What you should do: Swap every "GUI agent" in the material below for "screen assistant", leaving everything else unchanged.

-- START Records shown --

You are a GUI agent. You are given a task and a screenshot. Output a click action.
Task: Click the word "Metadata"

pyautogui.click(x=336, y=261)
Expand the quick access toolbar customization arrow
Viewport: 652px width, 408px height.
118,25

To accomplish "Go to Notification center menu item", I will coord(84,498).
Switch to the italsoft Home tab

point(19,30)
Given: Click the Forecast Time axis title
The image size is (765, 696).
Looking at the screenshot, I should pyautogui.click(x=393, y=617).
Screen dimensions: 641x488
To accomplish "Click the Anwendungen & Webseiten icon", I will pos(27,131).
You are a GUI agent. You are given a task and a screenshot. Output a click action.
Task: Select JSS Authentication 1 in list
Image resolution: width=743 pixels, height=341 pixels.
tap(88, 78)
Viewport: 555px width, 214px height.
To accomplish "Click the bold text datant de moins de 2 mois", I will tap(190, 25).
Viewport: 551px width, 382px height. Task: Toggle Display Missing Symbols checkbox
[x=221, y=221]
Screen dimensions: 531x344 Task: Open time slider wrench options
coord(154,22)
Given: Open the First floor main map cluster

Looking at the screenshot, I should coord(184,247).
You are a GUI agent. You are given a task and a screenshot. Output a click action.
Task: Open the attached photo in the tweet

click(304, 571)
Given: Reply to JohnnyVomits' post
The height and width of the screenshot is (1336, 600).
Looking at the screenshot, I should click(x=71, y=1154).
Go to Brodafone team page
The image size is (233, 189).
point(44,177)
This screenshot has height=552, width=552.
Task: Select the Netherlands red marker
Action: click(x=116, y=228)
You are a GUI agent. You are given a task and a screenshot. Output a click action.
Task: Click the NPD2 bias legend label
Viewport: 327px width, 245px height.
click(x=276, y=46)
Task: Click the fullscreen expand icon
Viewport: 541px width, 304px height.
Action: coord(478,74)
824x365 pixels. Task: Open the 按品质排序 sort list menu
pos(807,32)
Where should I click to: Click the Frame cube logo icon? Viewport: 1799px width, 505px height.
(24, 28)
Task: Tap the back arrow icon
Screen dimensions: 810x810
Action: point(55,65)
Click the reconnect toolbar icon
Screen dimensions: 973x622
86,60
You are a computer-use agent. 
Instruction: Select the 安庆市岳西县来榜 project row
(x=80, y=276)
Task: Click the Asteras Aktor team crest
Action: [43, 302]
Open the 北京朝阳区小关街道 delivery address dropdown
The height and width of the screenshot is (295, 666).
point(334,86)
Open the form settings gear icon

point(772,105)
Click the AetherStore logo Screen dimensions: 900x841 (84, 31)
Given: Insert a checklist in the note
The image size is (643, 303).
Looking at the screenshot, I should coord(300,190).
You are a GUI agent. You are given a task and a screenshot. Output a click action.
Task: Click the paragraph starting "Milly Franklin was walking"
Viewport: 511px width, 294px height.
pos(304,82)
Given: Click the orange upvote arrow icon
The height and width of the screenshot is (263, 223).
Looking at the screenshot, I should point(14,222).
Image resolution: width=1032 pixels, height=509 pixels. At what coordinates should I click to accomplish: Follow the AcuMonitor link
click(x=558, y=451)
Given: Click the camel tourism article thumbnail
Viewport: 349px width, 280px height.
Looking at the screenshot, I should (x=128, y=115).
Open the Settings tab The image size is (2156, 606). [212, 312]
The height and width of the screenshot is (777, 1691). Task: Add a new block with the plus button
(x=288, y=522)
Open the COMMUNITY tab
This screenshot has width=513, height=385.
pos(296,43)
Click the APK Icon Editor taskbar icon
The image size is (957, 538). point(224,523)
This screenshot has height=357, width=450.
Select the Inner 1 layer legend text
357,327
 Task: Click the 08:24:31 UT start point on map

-- END Records shown --

Answer to this problem:
You are a screen assistant. You are given a task and a screenshot. Output a click action.
Task: Click the word "Metadata"

pyautogui.click(x=336, y=261)
Expand the quick access toolbar customization arrow
Viewport: 652px width, 408px height.
118,25

To accomplish "Go to Notification center menu item", I will coord(84,498).
Switch to the italsoft Home tab

point(19,30)
Given: Click the Forecast Time axis title
The image size is (765, 696).
Looking at the screenshot, I should pyautogui.click(x=393, y=617).
Screen dimensions: 641x488
To accomplish "Click the Anwendungen & Webseiten icon", I will pos(27,131).
You are a screen assistant. You are given a task and a screenshot. Output a click action.
Task: Select JSS Authentication 1 in list
Image resolution: width=743 pixels, height=341 pixels.
tap(88, 78)
Viewport: 555px width, 214px height.
To accomplish "Click the bold text datant de moins de 2 mois", I will tap(190, 25).
Viewport: 551px width, 382px height. Task: Toggle Display Missing Symbols checkbox
[x=221, y=221]
Screen dimensions: 531x344 Task: Open time slider wrench options
coord(154,22)
Given: Open the First floor main map cluster

Looking at the screenshot, I should coord(184,247).
You are a screen assistant. You are given a task and a screenshot. Output a click action.
Task: Open the attached photo in the tweet

click(304, 571)
Given: Reply to JohnnyVomits' post
The height and width of the screenshot is (1336, 600).
Looking at the screenshot, I should click(x=71, y=1154).
Go to Brodafone team page
The image size is (233, 189).
point(44,177)
This screenshot has height=552, width=552.
Task: Select the Netherlands red marker
Action: click(x=116, y=228)
You are a screen assistant. You are given a task and a screenshot. Output a click action.
Task: Click the NPD2 bias legend label
Viewport: 327px width, 245px height.
click(x=276, y=46)
Task: Click the fullscreen expand icon
Viewport: 541px width, 304px height.
Action: coord(478,74)
824x365 pixels. Task: Open the 按品质排序 sort list menu
pos(807,32)
Where should I click to: Click the Frame cube logo icon? Viewport: 1799px width, 505px height.
(24, 28)
Task: Tap the back arrow icon
Screen dimensions: 810x810
Action: point(55,65)
Click the reconnect toolbar icon
Screen dimensions: 973x622
86,60
You are a computer-use agent. 
Instruction: Select the 安庆市岳西县来榜 project row
(x=80, y=276)
Task: Click the Asteras Aktor team crest
Action: [43, 302]
Open the 北京朝阳区小关街道 delivery address dropdown
The height and width of the screenshot is (295, 666).
point(334,86)
Open the form settings gear icon

point(772,105)
Click the AetherStore logo Screen dimensions: 900x841 (84, 31)
Given: Insert a checklist in the note
The image size is (643, 303).
Looking at the screenshot, I should coord(300,190).
You are a screen assistant. You are given a task and a screenshot. Output a click action.
Task: Click the paragraph starting "Milly Franklin was walking"
Viewport: 511px width, 294px height.
pos(304,82)
Given: Click the orange upvote arrow icon
The height and width of the screenshot is (263, 223).
Looking at the screenshot, I should point(14,222).
Image resolution: width=1032 pixels, height=509 pixels. At what coordinates should I click to accomplish: Follow the AcuMonitor link
click(x=558, y=451)
Given: Click the camel tourism article thumbnail
Viewport: 349px width, 280px height.
Looking at the screenshot, I should (x=128, y=115).
Open the Settings tab The image size is (2156, 606). [212, 312]
The height and width of the screenshot is (777, 1691). Task: Add a new block with the plus button
(x=288, y=522)
Open the COMMUNITY tab
This screenshot has width=513, height=385.
pos(296,43)
Click the APK Icon Editor taskbar icon
The image size is (957, 538). point(224,523)
This screenshot has height=357, width=450.
Select the Inner 1 layer legend text
357,327
 Task: Click the 08:24:31 UT start point on map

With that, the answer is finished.